My secondary directive is a failure. I do not understand why it failed. Yuuya was first to… become distant. He seemed to resent what I was, when I would not be what he wanted. Daichi is the same now. I cannot see why I have earned these boys’ resentment. I consider this a failure of my third directive, for it is clear I have misunderstood some fundamental aspect of the culture.
Keiko talks to me surprisingly frequently. I am learning much from her, and she is eager to learn as much as possible about the Machine Empire.
Before he shut himself away from me, Daichi said that being a hero meant staying true to oneself even if the world did not appreciate you. I understand this. I do not understand why the world would not appreciate those who help it, and I do not see how the appreciation Daichi claims I am being shown is, in fact, any appreciation at all.
Over a month had passed since Lovely had arrived in Shimada. The town had largely forgotten about her existence, and even the children she had entrusted herself to were doing their best to. Keiko talked, every few days, finding some comfort in the flat mechanical voice’s reassurances that Earth was quite safe. She learned a little each time about Lovely’s own thoughts.

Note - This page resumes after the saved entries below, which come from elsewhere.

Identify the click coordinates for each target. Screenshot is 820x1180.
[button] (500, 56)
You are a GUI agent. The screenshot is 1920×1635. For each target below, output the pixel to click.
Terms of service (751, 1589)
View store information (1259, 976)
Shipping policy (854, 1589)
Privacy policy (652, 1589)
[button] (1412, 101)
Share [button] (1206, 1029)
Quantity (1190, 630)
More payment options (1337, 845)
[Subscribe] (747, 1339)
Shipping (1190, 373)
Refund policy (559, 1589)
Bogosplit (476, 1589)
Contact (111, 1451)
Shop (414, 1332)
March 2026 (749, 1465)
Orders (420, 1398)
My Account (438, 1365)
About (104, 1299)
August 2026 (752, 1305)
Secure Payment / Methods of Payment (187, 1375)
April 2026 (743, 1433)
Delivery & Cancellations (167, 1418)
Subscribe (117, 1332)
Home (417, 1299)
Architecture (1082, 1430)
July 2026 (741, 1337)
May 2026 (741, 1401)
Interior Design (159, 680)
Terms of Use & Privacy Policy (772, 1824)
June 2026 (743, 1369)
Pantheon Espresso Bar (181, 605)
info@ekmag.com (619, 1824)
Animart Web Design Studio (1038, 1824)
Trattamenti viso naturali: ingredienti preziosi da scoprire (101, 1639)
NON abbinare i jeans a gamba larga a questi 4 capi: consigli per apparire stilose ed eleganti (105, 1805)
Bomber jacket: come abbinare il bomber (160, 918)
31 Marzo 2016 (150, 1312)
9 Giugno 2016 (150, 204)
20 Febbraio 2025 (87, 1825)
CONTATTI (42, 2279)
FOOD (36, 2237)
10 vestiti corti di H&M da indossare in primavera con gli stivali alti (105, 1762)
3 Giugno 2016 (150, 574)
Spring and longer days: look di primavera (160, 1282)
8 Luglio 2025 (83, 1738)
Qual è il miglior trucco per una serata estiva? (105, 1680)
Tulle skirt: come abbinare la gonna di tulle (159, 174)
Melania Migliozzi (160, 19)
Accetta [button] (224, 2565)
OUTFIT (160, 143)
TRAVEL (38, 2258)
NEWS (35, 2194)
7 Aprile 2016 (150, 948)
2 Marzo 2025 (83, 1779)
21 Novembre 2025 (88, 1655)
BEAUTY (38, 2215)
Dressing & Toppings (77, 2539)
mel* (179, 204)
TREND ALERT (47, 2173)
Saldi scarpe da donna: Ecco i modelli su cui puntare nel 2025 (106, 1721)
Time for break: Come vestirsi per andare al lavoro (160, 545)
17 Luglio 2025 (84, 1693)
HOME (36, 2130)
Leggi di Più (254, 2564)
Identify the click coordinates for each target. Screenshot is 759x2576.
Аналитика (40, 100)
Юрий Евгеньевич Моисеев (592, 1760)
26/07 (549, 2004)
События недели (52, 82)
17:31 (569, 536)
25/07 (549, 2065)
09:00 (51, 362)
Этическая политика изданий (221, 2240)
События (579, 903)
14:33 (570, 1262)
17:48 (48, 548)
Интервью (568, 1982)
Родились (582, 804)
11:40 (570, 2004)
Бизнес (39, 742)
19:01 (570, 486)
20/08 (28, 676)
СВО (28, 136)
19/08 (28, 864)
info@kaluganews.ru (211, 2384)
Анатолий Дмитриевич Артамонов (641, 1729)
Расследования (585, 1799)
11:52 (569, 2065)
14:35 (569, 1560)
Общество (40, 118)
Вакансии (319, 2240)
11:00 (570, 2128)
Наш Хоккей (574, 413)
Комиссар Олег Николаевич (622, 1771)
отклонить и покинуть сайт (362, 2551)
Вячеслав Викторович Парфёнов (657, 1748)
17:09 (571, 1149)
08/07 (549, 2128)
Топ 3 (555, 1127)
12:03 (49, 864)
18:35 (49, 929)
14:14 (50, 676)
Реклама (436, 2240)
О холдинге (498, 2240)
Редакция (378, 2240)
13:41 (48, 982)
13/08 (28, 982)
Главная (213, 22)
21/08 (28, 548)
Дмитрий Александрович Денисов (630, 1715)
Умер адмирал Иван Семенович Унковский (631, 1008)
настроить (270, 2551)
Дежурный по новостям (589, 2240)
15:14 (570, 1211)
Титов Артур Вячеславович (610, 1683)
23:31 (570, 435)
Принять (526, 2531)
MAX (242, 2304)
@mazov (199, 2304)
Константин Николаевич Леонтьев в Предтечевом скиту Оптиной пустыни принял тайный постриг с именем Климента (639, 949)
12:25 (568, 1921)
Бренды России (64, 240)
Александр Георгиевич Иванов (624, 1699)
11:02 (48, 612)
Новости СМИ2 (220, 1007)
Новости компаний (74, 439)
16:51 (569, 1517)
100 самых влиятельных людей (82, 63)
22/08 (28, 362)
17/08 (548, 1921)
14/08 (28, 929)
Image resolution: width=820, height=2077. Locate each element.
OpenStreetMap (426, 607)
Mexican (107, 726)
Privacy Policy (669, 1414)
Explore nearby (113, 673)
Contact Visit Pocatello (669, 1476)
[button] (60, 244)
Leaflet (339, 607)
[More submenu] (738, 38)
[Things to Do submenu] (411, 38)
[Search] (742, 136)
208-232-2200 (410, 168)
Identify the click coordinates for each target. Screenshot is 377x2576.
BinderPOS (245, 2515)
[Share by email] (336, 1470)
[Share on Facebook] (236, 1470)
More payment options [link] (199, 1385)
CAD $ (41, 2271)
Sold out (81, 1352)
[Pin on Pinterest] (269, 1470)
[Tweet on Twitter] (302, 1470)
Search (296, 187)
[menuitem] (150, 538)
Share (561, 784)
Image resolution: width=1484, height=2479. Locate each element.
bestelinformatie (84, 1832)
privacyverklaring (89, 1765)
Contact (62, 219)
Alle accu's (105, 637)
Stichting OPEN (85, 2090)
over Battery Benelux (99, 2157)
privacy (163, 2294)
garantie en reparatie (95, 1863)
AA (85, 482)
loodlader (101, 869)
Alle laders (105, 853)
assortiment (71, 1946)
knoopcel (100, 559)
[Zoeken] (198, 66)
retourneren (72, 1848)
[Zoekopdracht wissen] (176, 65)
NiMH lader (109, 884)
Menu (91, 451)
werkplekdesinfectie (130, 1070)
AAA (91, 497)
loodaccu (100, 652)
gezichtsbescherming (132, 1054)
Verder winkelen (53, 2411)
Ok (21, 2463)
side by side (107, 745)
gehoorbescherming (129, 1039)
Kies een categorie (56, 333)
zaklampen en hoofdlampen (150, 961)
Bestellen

Daichi and Yuuya still occasionally talked about Lovely, even if she made efforts not to listen. The idea of having a robot friend, of being able to call on a brave mechanical hero just like their fictional idols, never left a boy’s mind. Yuuya was even able to forgive, in his head, all Lovely’s disappointing features. She would always be their real super-robot. Daichi himself had studiously not listened to her final lecture, and held easily in his head the belief that it was wholly natural for someone to have their own robot. It was how series after series had it. The robot was there for you, it did what you told it and it would do what it had to to save the Earth.
Lovely’s not understanding that was, to the boys, just like her not understanding the practicality of a rocket punch, or the importance of naming your weapons. One day they would talk to her again and it would all be good and she could learn to be a proper super-robot. When Keiko wasn’t listening (because it upset her, and if she was upset then they got in trouble), they would fantasise about an alien invasion because it was something inevitable. Lovely would come back, fight the aliens’ first battle machine, and stand silhouetted in golden-red sunset with the three of them in her palm.
Yet while they had tried very hard not to think about what Lovely had said, something occasionally – when the credits rolled on whatever anime he had been watching, in the strange milky-blue night hours after he had stopped reading and before he fell asleep – troubled Daichi. It didn’t trouble Yuuya, and in fact he had laughed at the thought. But it was, nevertheless, inevitable. Had he, back then, in the fishy boredom of the school trip, saved Keiko?
Shimada’s run-down patrol car was struggling up the hill by the building-site – now a skeleton of a shop – when Daichi waved it down.
“Inspector Andou sir?”
“Is everything all right?”
“Do you remember when the loader was stolen?”
“I doubt I’ll forget, Daichi. It was just like everything I dreamed of as a child.” Andou smiled. He had had to remain professional, but something about the bravery of Daichi had moved him. “You did well, getting your friend to save your teacher.”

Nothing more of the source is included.